Surface passivation is one of the best techniques to eliminate the adverse effects of the dangling bonds present in the simple nanostructures and modify their electronic property. In this work, the metallic-to-semiconducting transition of silicon nanowires (SiNWs) by surface passivation has been investigated via sp 3 tight-binding calculation. The results show that without surface passivation the SiNW reveals metallic behavior with either a zero or very small negligible negative band gap since it is due to the fact that the conduction band minimum (CBM) and the valence band maximum (VBM) overlaps at the Fermi level or the CBM cross the Fermi level and located below the VBM. The results further show that when the entire surface dangling bonds are passivated with hydrogen (H) atoms the electronic property of a SiNW has been transformed from metallic to semiconducting with either a direct or indirect band gap depending upon the diameter and the orientation.

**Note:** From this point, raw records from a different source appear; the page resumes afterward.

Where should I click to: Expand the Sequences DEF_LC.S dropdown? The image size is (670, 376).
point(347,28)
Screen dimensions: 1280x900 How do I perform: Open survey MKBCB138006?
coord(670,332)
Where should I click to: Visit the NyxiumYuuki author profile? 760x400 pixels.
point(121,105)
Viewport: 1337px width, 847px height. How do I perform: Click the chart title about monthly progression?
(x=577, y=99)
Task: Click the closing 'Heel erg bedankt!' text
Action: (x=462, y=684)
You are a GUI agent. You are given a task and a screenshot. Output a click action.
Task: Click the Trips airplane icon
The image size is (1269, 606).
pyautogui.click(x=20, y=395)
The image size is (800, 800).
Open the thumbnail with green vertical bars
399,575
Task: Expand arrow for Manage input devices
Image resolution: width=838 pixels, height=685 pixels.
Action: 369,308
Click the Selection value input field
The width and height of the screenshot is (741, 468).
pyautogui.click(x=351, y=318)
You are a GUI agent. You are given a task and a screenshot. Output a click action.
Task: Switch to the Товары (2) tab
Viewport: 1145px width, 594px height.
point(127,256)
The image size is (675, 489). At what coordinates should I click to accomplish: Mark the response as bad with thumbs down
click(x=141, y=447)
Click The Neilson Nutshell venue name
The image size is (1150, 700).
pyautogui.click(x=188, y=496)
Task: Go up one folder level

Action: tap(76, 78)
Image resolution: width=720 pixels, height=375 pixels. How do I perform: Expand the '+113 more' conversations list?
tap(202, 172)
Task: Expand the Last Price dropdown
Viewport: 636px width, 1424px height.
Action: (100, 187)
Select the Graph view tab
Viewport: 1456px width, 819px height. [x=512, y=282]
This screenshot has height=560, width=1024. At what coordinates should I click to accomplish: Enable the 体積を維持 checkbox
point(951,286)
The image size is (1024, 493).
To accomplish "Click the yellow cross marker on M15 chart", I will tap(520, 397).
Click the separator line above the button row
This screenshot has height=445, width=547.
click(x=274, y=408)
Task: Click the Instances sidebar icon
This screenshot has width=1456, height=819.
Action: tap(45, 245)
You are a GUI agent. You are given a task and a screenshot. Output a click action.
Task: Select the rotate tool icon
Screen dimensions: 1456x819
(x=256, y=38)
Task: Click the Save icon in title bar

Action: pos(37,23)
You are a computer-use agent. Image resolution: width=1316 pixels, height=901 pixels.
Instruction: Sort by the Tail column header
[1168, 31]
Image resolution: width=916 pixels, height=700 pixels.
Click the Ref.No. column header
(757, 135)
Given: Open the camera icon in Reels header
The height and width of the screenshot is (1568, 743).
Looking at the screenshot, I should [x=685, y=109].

This observed superior semiconducting property (excellent band gap with direct and indirect nature) with the use of H passivation of surfaces is the clear advantage of an H-passivated SiNW over non-surface passivated SiNW. It is further noted that the <110>-oriented H-passivated SiNW exhibits direct band gap semiconductor behavior due to the reason that the CBM and the VBM are located at the same Γ point within their band structures while all <100>-oriented, <111>-oriented, and <112>-oriented H-passivated SiNWs exhibit indirect band gap semiconductor behavior due to the reason that the CBM located at X point and the VBM located at Γ point within their band structures. Further, the increase band gap of each oriented H-passivated SiNW with decreasing diameter provides clear confirmation of the quantum confinement effect never happens for the case of a non-surface passivated SiNW. This is another good advantage of an H-passivated SiNW over non-surface passivated SiNW. Finally, it has been observed from these results that the H-passivated SiNWs are best suitable channel materials for designing high performance novel transistors due to their tunable band gap and due to their direct band gap for <110> orientation they are suitable optically active material for photonic applications.